**TRY IT**
Write down exactly the lines from the one below that has "Click the StreetText" to the end of the data, both ends included; the pictures should not appear in your copy.

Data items
------

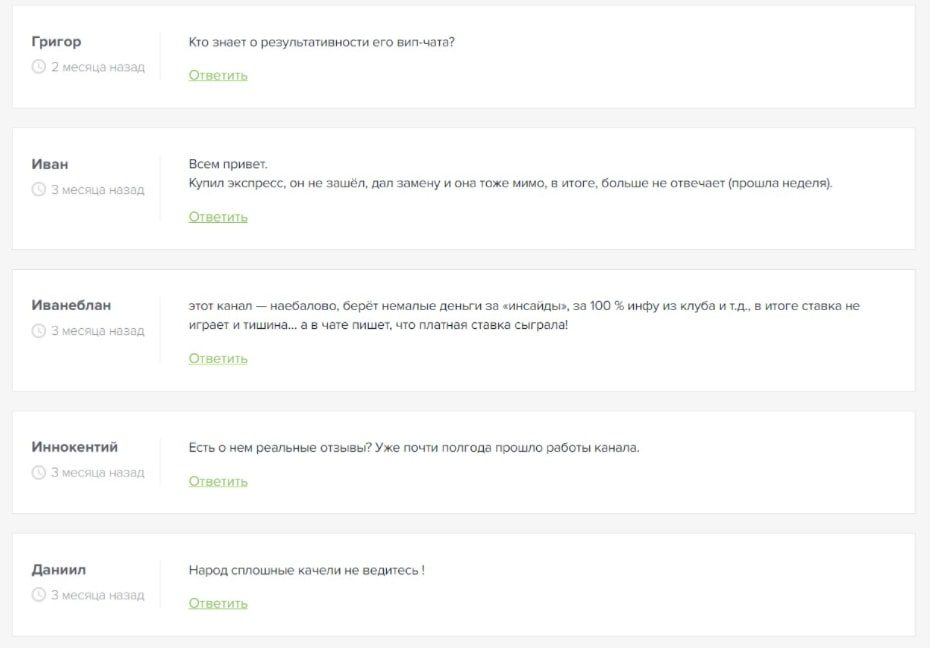Image resolution: width=932 pixels, height=648 pixels.
Task: Click Ответить under Иван's express comment
Action: [x=218, y=217]
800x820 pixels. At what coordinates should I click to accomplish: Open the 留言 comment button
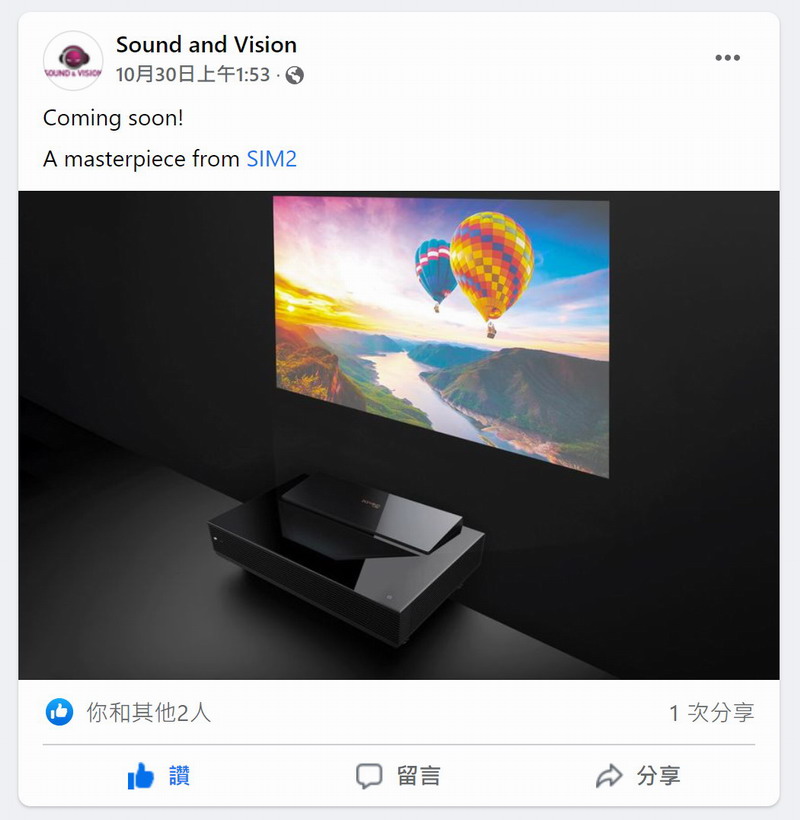[x=399, y=776]
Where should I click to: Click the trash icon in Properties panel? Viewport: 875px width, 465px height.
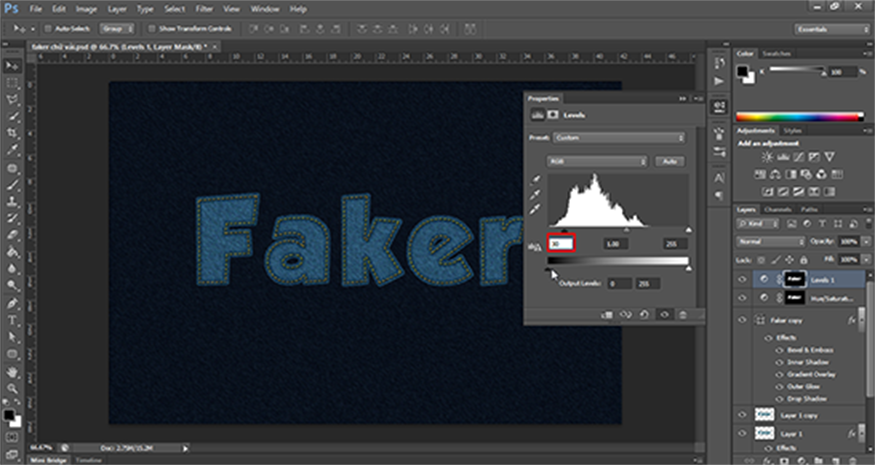pos(683,314)
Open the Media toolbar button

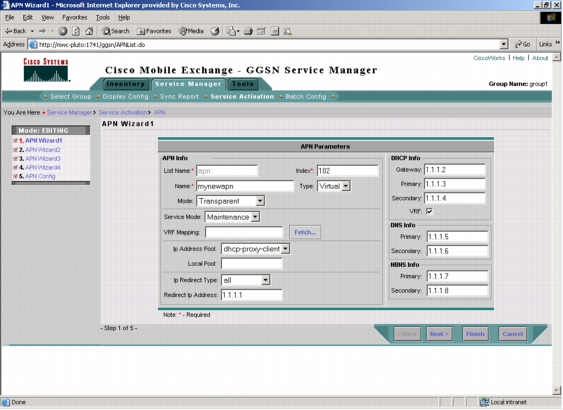point(191,31)
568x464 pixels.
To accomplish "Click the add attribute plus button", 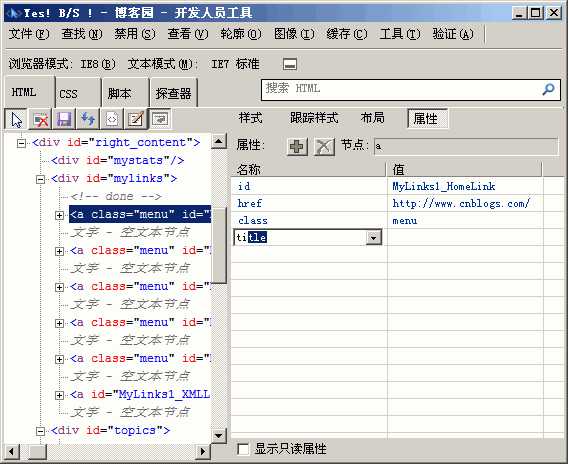I will tap(297, 147).
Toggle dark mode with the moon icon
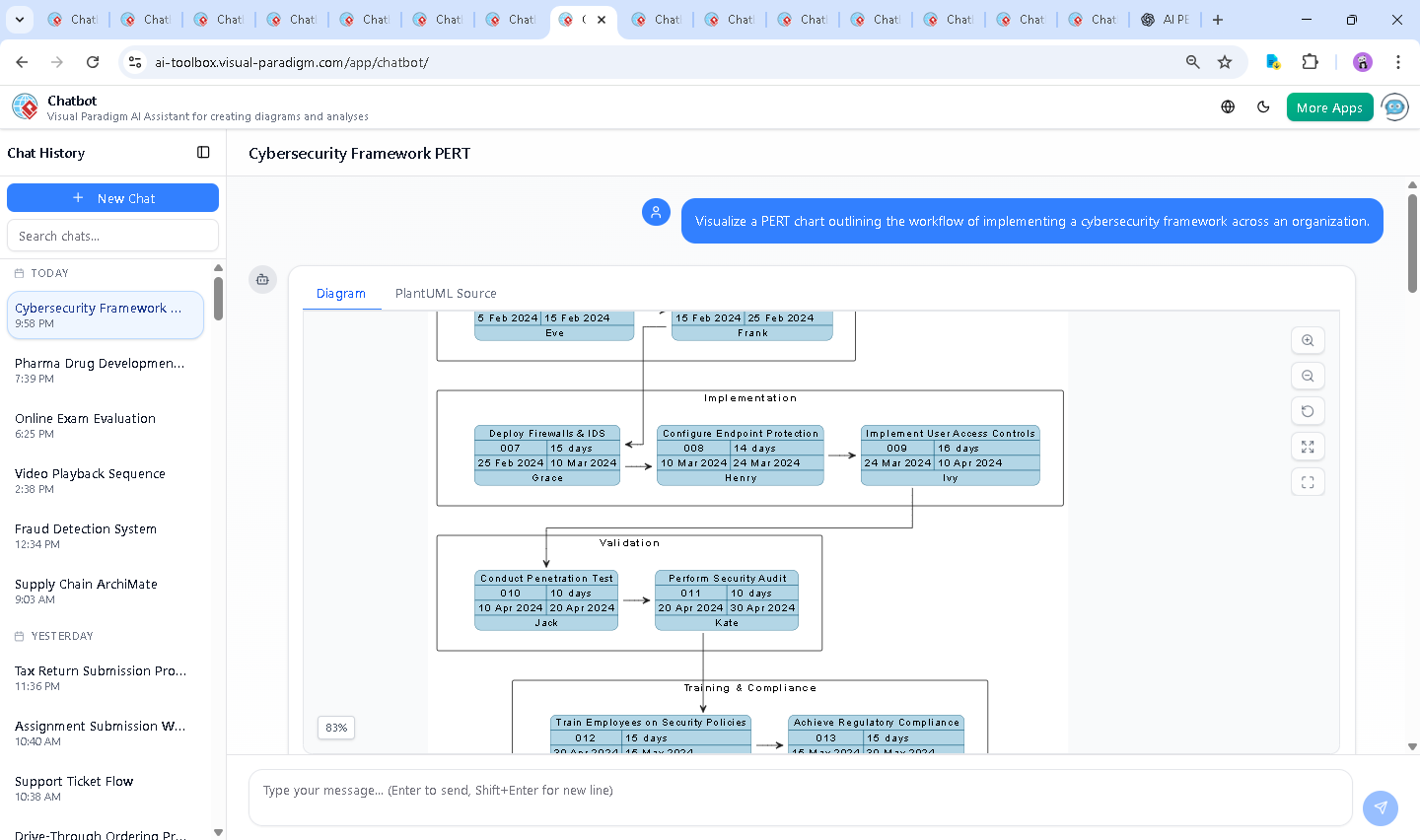This screenshot has width=1420, height=840. (1263, 106)
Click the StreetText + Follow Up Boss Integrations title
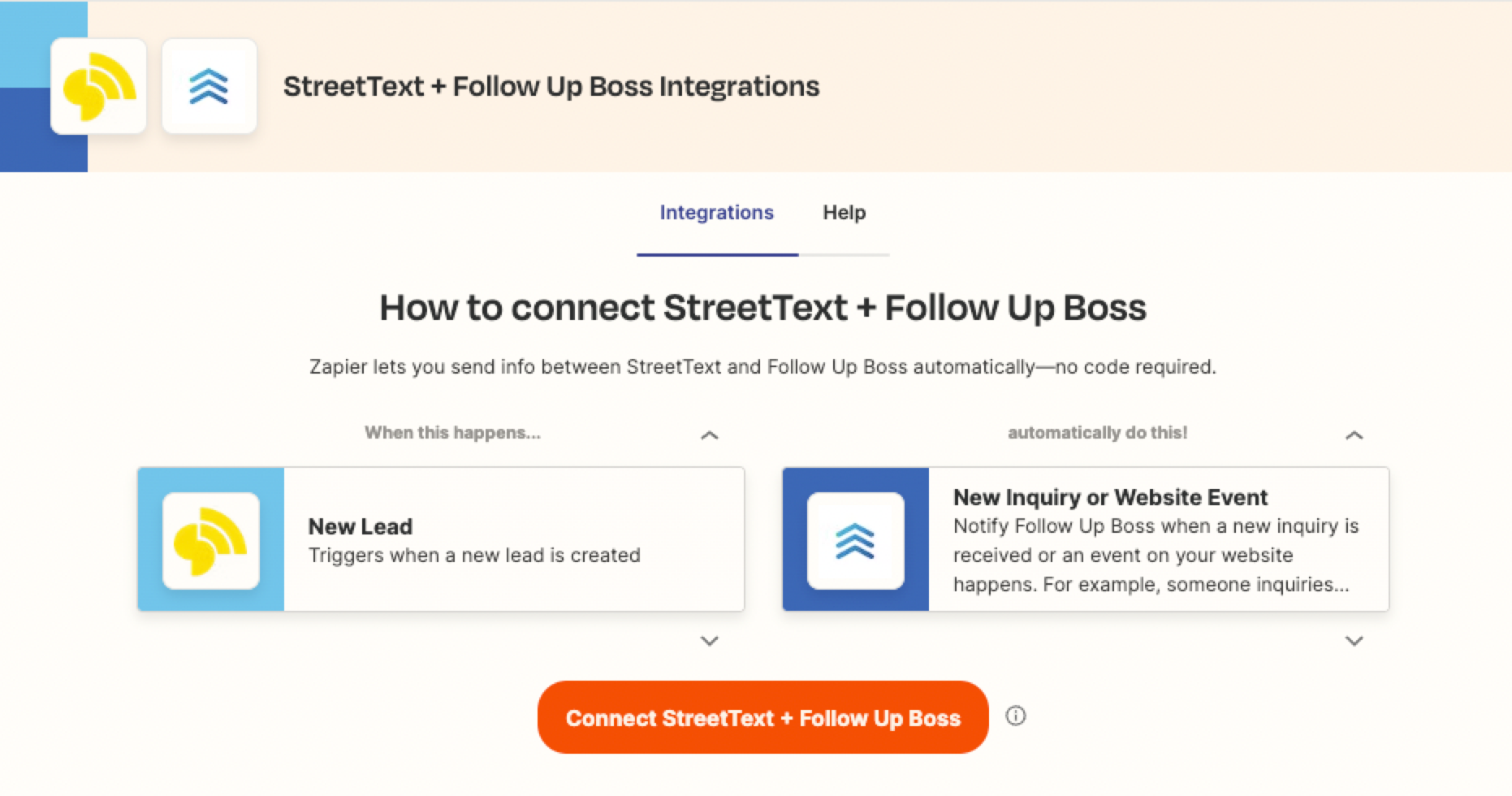Viewport: 1512px width, 796px height. point(551,86)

------

**WRITTEN SOLUTION**
Click the StreetText + Follow Up Boss Integrations title
Viewport: 1512px width, 796px height. point(551,86)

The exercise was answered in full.